Heat crawled up his neck when he realised he’d been caught getting sidelined. He was a late addition to the team, whose starters were all his seniors. When he’d been ordered to sit aside, he’d determined that was safer than being stubborn.
“Are you injured?” Masami crouched in front of him, which drew some attention from the players, but he was too focused on checking Akira’s leg to notice. “You’re not injured. You’re not even sweating. How long have you been sitting here?”
He gave a little shrug. “I’m just getting my bearings. I’ll practice with them next week.”
“I didn’t recruit you to be ignored.” Masami spoke through gritted teeth. He straightened to his full height, buttoning his blazer like it was armour. “Well, I’ll just have to speak to the coach again and remind him of our deal. Again.”
He didn’t really know how to make friends, and he didn’t have much hope about learning, but he knew this would kill all his chances. He was a startling combination of divine and ugly, and he made people quite tired.

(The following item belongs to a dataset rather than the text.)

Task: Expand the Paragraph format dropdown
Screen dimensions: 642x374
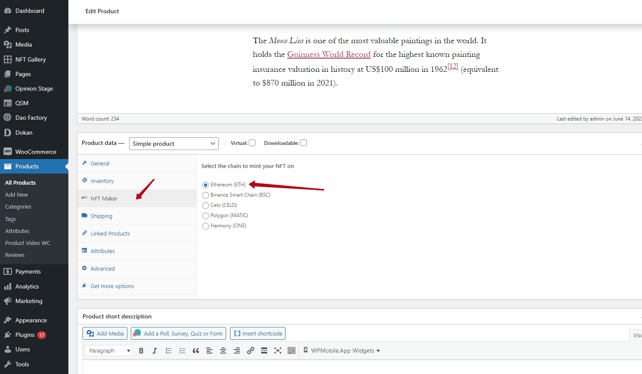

That was why it always felt like everybody liked everybody more than they liked him, and he really couldn’t blame them.
He was a chronic mess, with all his corners untucked. It was hard to get close to him. Harder still to stay.
He lurched forward to catch Masami’s sleeve. “We weren’t expecting it to be easy,” he rambled, feeling embarrassed by all this fuss. “I’ll play with them next week. I’m sure the coach will let me.”
Masami met his eye, looking incredibly understanding, right until he stabbed Akira in the back by pointing at the coach in outrage. A muscle ticked in the coach’s jaw as he bravely approached them.
“With all due respect,” Masami started, and when it came to him, he meant to give none. He started to verbally berate the coach, while Akira tried to dissolve into the floor.
“Alright, alright, quit chewing my ear off,” the coach snapped. He reluctantly cast an eye over Akira. “Sub in for Dassin. For ten minutes, like we agreed.”
Akira was standing on the court in a matter of seconds, his whole body vibrating with joy. He was so excited that he barely paid any of the circling giants his attention. He just wanted to play. He always wanted to play.
He scored points until he was double-marked, and even then, he encroached on the basket. When he sprung into the air, Otsuka appeared like a wave in front of him, effortlessly surging between him and the basket.
The ball still sunk perfectly through the hoop. An instant before he caught Otsuka’s elbow in his cheek, and crashed to the ground.
His hunger for more had him on his feet in an instant, though his vision was swimming. He was numb to his stinging cheek, numb to Masami’s worried shout – he just wanted to continue playing, but he was only allowed his measly ten minutes, and it was over before he realised.
He slumped onto the bench with too much energy and no outlet for any of it. He tried not to think too much. He didn’t want to register the ringing in his head or feel his bones protesting at the violent play. He didn’t want to think at all anymore, about his life and whether he was wasting it here on a fool’s dream, because then he could hold on a little longer.
Because he wanted it to get better. It had to get better one day.
The whistle startled Akira out of his head, and he lingered in the periphery of the team as they were debriefed. The players finished stretching and went to shower, while Akira grabbed the mop and bucket.
“Malay, I didn’t ask you to clean up,” the coach sighed, rubbing his stubble with his palm. “Look, I haven’t had any complaints about how you’ve been leaving the gym, so I don’t mind leaving you to lock up, but don’t stay too long. Registering as late as you have, you haven’t been assigned a dorm, so don’t miss the last bus.”
Akira nodded, holding his tongue so the coach didn’t change his mind and kick him out. There were a number of CCTVs here, which meant he wasn’t strictly unsupervised, but he also had no reason to vandalise the place or throw a party. All the people he could invite would rather bend someone else over a table than play basketball with him.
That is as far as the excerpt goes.